Marlon Brando nei panni di Vito Corleone in una scena di Il Padrino (1972) di Francis Ford Coppola

My father made him an offer he couldn’t refuse

Mio Padre gli ha fatto un’offerta che non poteva rifiutare.

Questa famosissima citazione è quanto più interessante se contestualizzata: non si può rifiutare l’offerta del Padrino non perché sia assolutamente conveniente, ma perché, se non la si accetta la prima volta, si avranno delle conseguenze, solitamente molto sanguinose. E infatti nel dialogo in cui viene citato questo elemento si dice anche

Luca Brasi held a gun to his head, and my father assured him that either his brains – or his signature – would be on the contract.

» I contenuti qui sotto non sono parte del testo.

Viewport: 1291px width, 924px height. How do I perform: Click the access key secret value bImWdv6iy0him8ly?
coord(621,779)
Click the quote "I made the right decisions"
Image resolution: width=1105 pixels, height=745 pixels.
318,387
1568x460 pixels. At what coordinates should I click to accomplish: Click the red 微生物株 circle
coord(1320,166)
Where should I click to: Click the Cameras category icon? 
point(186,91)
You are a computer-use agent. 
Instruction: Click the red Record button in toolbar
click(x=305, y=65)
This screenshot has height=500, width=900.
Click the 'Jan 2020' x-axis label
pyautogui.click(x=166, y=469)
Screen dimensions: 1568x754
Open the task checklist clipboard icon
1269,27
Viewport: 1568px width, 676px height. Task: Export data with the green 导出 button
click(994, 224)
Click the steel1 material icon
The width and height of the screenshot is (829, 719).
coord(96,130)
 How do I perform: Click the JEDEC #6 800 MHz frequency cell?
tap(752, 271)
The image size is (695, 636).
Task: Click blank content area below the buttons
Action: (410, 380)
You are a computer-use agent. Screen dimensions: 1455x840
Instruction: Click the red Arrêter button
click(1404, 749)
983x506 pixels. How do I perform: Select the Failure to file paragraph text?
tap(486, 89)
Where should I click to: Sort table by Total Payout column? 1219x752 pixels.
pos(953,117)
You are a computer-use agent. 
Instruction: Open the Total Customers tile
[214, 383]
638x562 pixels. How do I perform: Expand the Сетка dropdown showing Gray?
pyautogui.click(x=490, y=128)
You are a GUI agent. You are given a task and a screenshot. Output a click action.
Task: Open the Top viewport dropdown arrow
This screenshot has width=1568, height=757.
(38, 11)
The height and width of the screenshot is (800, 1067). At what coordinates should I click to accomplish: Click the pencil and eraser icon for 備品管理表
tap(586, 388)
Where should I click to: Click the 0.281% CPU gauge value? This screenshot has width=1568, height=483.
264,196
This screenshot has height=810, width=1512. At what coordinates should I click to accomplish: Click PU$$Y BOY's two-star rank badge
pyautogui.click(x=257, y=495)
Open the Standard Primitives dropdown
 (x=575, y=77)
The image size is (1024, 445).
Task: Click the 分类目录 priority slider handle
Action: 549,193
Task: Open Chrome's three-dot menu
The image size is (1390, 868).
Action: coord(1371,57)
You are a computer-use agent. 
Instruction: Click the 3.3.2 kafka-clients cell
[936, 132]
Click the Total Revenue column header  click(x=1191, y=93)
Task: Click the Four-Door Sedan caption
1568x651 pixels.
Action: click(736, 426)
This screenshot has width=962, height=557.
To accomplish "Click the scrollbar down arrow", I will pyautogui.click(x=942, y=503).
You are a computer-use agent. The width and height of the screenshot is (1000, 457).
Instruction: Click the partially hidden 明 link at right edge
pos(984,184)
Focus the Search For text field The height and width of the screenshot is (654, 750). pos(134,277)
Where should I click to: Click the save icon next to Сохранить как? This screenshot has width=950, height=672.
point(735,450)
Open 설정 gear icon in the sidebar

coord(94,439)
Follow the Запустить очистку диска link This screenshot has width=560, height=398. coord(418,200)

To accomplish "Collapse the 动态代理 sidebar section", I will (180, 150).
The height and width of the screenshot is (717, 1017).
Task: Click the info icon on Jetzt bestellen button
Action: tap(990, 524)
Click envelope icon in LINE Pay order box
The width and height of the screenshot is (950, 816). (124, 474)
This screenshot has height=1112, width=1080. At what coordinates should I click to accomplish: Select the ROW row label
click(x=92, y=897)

Luca gli puntò una pistola alla testa e mio padre disse che su quel documento ci sarebbe stata la sua firma, oppure il suo cervello. 

Un’altra scena assolutamente iconica è quella della testa del cavallo nel letto. Una sequenza ottimamente costruita, introducendo prima il cavallo e mostrandolo come qualcosa di prezioso per la vittima, che pagherà le conseguenze per il rifiuto alle richieste del Padrino.

La scena è un climax sensazionale, sia per la regia che dalla musica utilizzata, con infine la chiusa incorniciata dalle urla di orrore di John Marley. Una scena di una tale violenza visiva e sonora che non poteva non rimanere nell’immaginario collettivo, per poi essere citata da innumerevoli prodotti successivi.